With hands bound like a boxer and a very sore body we took the train on down to the capital, retrieved my passport, wandered the old town, munched on ibuprofen and indulged in Ljubljana's 12 screen multiplex for a showing (in English) of the Hangover. Very laugh-out-loud amusing and made all the more so because the Slovenian subtitles were slightly ahead of the dialog so our fellow cinema goers got the joke just a little before we did. Then to Croatia for an all too brief island excursion and a night in Split before heading back to characteristically grey and drizzly London.
But fun was to be had up north at my third wedding of the summer with the Leeds hiking society with no less that five couples staying at the inauspicious Durham-Tees Airport Spa Hotel.
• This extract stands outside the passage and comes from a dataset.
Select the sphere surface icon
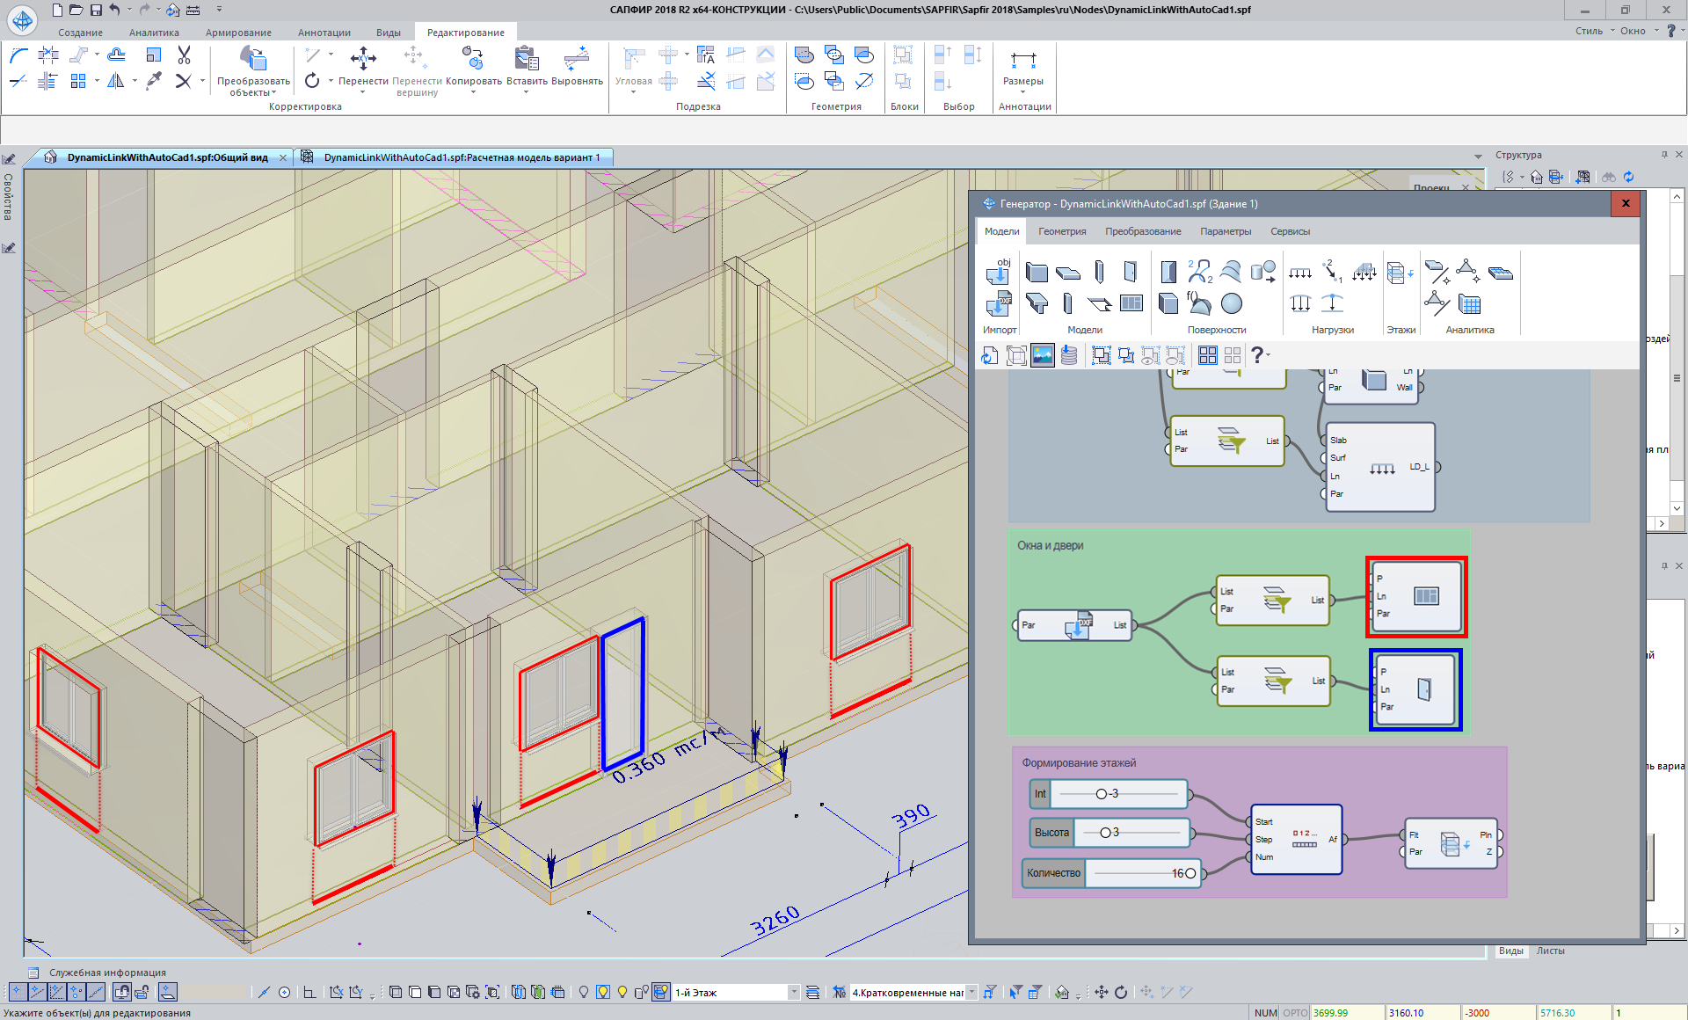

Good times had by all courtesy of Ceilidh dancing and good old English ale – oh, how I miss thee in
Canada.
Once done with festivities up north it was finally time for me to be reunited with my second love... one silver-grey full-carbon Trek 5000 bicycle that had been residing peacefully with Tim's parents in Starston near Cambridge ever since I had ridden into Nice way back at the beginning of June. Alas we were not to ride together straight away, not least because my wrists were still quite compromised from the Slovenian fall.
By now our rented Polo was starting to feel the strain and this was before pick ups at my Aunt's and my Dad's. On from Starston to London where we enjoyed the luxury of no less than four consecutive nights in the same bed courtesy of cousin Anthony and Rose. The now annual Hyde Park picnic ensued, a gourmet kitchen session saw my culinary skills resurface after several dormant months and a bit of valuable downtime was lapped up by us both.
Then onto the tour of the south – Granny, Auntie Anne, Mummy's grave (for the first time since Alistair and I buried her ashes in January) and the weekend with Daddy and Elizabeth including a ferry trip to the Isle of White and tour of the new sailing boat. Finally onto Alistair's to dispatch my worldly possessions to be shipped to Canada and then home to 590 via Ottawa airport's immigration service where I landed as a permanent resident of Canada.
On second thoughts, even if that is the whistle-stop version I think it may be enough! Suffice to say, amazing summer full of every type of activity and experience I could hope for. I have done way more traveling than anyone deserves to do in a lifetime and it keeps getting better as I refine the activities that I want to do and get more and more out of it all.
Enough said, except to thank everyone who was so hospitable, welcoming and kind to us over the course of the summer.